§ **WORK TO COMPLETE**:
In the records below, find the line that contains "[Pinterest] (89, 2548)" and the line that contains "НОВИНИ ДНІПРА (44, 2498)". Set down exactly those lines and every line between them, and nothing more.

--- DATA IN THIS EXERCISE Enclosed Below ---

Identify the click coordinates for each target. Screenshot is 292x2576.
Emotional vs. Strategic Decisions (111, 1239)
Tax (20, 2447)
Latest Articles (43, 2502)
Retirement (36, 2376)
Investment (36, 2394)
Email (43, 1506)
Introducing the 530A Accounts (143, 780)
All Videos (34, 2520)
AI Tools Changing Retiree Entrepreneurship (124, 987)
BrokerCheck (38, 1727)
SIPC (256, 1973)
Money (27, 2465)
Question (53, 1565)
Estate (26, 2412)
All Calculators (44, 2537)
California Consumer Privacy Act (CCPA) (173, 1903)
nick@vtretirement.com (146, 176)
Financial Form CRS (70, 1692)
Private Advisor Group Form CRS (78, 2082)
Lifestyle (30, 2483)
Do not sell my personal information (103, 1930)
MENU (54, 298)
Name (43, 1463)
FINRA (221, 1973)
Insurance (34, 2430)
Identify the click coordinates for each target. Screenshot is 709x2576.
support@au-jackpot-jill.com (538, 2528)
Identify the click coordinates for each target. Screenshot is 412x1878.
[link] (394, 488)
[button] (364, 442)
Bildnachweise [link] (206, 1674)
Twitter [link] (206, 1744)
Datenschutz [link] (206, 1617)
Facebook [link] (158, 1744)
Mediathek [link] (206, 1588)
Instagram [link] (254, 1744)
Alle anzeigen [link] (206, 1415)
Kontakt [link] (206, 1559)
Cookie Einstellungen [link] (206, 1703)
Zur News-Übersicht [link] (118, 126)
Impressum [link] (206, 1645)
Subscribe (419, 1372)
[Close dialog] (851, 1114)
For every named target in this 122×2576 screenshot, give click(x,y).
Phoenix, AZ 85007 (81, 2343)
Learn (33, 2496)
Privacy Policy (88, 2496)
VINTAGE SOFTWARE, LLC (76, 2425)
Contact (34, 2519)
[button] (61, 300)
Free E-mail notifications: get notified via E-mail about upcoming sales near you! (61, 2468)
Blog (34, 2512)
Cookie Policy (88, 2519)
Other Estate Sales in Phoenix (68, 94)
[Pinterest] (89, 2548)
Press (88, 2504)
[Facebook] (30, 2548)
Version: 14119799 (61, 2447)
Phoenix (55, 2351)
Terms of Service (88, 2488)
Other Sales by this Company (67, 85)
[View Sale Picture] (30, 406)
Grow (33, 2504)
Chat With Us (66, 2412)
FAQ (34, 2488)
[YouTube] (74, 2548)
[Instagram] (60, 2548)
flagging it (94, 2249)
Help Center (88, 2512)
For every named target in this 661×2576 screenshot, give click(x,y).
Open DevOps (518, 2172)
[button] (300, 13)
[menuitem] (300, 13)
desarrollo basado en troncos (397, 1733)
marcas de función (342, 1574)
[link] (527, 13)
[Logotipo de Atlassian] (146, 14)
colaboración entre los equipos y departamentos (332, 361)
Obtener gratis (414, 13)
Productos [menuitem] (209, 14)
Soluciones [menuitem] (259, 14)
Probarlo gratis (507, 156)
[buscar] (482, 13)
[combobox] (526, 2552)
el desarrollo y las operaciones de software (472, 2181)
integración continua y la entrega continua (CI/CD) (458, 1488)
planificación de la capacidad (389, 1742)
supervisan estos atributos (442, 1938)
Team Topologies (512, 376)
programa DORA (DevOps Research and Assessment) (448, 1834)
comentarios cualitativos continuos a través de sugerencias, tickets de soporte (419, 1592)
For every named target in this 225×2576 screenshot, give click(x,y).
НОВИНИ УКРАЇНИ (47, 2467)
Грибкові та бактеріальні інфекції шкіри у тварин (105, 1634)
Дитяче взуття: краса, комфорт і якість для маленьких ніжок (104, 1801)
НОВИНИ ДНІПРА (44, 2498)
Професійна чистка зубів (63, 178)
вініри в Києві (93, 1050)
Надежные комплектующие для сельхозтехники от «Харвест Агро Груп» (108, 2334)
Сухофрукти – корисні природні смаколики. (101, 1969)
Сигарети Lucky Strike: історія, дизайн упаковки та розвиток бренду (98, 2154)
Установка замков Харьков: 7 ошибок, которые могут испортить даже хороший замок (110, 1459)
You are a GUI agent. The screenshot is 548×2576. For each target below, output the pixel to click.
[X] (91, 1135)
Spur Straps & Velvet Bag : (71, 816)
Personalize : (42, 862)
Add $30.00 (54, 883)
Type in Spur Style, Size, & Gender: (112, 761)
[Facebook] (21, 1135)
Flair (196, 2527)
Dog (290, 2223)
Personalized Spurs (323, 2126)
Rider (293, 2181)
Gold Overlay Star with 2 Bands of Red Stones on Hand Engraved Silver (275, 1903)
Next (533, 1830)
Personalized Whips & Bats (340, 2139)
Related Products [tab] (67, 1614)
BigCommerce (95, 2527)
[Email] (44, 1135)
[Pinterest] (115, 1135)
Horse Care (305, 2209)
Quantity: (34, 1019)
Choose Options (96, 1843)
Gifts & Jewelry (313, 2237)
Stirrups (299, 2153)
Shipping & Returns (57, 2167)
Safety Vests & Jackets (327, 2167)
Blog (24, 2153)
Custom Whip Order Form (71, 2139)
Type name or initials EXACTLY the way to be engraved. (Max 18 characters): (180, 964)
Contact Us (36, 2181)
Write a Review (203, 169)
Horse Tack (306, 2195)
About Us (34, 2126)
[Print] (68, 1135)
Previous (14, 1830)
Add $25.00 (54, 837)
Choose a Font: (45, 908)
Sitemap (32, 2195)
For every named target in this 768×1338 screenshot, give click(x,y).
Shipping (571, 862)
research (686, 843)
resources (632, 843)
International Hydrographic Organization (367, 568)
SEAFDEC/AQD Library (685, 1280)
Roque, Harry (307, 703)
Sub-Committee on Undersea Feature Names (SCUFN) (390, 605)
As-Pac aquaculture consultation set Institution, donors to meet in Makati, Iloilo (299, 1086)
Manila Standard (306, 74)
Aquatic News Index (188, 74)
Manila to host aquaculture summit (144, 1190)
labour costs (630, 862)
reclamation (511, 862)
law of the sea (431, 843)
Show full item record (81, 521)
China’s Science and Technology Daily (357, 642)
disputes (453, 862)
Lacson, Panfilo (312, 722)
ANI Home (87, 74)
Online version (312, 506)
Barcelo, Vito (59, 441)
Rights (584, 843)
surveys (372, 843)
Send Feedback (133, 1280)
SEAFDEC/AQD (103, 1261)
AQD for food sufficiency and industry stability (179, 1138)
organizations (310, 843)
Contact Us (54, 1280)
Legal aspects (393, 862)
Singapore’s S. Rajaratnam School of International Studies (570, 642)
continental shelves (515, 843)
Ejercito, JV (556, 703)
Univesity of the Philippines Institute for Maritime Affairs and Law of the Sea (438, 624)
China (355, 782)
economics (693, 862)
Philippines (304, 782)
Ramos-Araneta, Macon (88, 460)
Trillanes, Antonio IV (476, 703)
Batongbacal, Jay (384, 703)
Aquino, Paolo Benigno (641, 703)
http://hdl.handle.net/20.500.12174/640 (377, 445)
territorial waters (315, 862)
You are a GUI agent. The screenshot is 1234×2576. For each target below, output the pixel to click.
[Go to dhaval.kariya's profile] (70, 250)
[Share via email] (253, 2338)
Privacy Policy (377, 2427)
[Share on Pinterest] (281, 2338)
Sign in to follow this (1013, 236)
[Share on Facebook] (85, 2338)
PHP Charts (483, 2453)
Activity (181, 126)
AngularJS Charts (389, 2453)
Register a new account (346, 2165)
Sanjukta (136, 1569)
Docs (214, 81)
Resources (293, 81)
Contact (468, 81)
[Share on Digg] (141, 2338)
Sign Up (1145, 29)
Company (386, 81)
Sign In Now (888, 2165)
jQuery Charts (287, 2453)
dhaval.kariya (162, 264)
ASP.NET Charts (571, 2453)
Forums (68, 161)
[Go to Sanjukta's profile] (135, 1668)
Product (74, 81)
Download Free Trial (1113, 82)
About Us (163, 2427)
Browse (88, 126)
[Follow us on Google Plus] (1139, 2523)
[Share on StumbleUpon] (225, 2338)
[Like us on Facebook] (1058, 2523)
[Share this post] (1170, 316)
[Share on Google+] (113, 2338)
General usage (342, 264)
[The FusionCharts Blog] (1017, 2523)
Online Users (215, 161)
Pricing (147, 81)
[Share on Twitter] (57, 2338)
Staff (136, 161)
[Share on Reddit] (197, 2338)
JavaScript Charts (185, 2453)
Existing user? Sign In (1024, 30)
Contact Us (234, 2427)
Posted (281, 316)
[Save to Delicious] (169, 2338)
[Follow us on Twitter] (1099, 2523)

--- End of Enclosed DATA IN THIS EXERCISE ---

§ **OUTPUT BELOW**:
[Pinterest] (89, 2548)
Press (88, 2504)
[Facebook] (30, 2548)
Version: 14119799 (61, 2447)
Phoenix (55, 2351)
Terms of Service (88, 2488)
Other Sales by this Company (67, 85)
[View Sale Picture] (30, 406)
Grow (33, 2504)
Chat With Us (66, 2412)
FAQ (34, 2488)
[YouTube] (74, 2548)
[Instagram] (60, 2548)
flagging it (94, 2249)
Help Center (88, 2512)
For every named target in this 661×2576 screenshot, give click(x,y).
Open DevOps (518, 2172)
[button] (300, 13)
[menuitem] (300, 13)
desarrollo basado en troncos (397, 1733)
marcas de función (342, 1574)
[link] (527, 13)
[Logotipo de Atlassian] (146, 14)
colaboración entre los equipos y departamentos (332, 361)
Obtener gratis (414, 13)
Productos [menuitem] (209, 14)
Soluciones [menuitem] (259, 14)
Probarlo gratis (507, 156)
[buscar] (482, 13)
[combobox] (526, 2552)
el desarrollo y las operaciones de software (472, 2181)
integración continua y la entrega continua (CI/CD) (458, 1488)
planificación de la capacidad (389, 1742)
supervisan estos atributos (442, 1938)
Team Topologies (512, 376)
programa DORA (DevOps Research and Assessment) (448, 1834)
comentarios cualitativos continuos a través de sugerencias, tickets de soporte (419, 1592)
For every named target in this 225×2576 screenshot, give click(x,y).
НОВИНИ УКРАЇНИ (47, 2467)
Грибкові та бактеріальні інфекції шкіри у тварин (105, 1634)
Дитяче взуття: краса, комфорт і якість для маленьких ніжок (104, 1801)
НОВИНИ ДНІПРА (44, 2498)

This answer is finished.